So I would skip mentioning how much time it takes to run on your environment.
That highly depends on hardware, system configuration, mount and mkfs
options, etc, so mentioning values there is a bit odd.
Just say that we require a 4K nodesize to ensure the test isn't too
slow, that's enough to explain why the 4K requirement.

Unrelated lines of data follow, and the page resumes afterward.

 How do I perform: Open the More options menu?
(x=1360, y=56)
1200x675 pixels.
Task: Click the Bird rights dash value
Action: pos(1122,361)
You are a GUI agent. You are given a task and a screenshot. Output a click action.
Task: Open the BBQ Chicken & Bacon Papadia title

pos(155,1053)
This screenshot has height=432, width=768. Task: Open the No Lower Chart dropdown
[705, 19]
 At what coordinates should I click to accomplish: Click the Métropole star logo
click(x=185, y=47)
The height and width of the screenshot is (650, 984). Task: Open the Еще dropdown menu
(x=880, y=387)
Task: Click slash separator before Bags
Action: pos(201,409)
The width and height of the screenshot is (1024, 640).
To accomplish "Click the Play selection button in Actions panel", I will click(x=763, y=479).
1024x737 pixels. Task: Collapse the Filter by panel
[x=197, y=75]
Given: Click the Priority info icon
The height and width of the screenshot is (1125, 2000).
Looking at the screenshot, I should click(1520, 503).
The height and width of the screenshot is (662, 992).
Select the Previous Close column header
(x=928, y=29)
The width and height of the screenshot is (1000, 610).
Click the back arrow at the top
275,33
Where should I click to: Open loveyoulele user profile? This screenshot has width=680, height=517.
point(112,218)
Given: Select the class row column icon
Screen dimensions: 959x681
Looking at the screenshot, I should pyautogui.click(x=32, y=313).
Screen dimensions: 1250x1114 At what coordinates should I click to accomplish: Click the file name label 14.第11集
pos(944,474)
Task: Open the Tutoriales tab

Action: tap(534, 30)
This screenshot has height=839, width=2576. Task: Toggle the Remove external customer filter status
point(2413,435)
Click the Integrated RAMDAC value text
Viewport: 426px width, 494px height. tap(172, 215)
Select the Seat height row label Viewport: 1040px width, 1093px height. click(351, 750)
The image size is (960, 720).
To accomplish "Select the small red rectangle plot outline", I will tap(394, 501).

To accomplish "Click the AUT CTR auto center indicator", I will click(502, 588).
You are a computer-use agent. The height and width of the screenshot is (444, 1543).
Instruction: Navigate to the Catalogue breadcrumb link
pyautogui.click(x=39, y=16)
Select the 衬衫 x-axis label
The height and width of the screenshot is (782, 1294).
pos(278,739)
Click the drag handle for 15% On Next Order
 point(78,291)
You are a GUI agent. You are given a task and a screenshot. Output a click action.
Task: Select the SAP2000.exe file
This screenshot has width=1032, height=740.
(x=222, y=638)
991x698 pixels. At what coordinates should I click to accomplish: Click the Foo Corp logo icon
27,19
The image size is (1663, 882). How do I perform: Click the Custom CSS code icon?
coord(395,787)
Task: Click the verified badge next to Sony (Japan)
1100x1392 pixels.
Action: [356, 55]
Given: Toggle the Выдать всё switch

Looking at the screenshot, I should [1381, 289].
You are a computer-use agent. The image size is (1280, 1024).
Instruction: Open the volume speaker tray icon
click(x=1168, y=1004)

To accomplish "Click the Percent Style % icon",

> +if [ $(get_page_size) -ne 4096 ]; then
> +       _notrun "This test doesn't support non-4K page size yet"
> +fi
> +
> +runtime=30
> +nr_cpus=$("$here/src/feature" -o)
> +# cap nr_cpus to 8 to avoid spending too much time on hosts with many cpus
> +if [ $nr_cpus -gt 8 ]; then
> +       nr_cpus=8
> +fi
> +fsstress_args=$(_scale_fsstress_args -w -d $SCRATCH_MNT -n 99999 -p $nr_cpus \
> +               $FSSTRESS_AVOID)
> +_log_writes_init $SCRATCH_DEV
> +
> +# Discard the whole devices so when some tree pointer is wrong, it won't point
> +# to some older valid tree blocks, so we can detect it.
> +$BLKDISCARD_PROG $LOGWRITES_DMDEV > /dev/null 2>&1
> +
> +# Workaround minor file extent discountinous.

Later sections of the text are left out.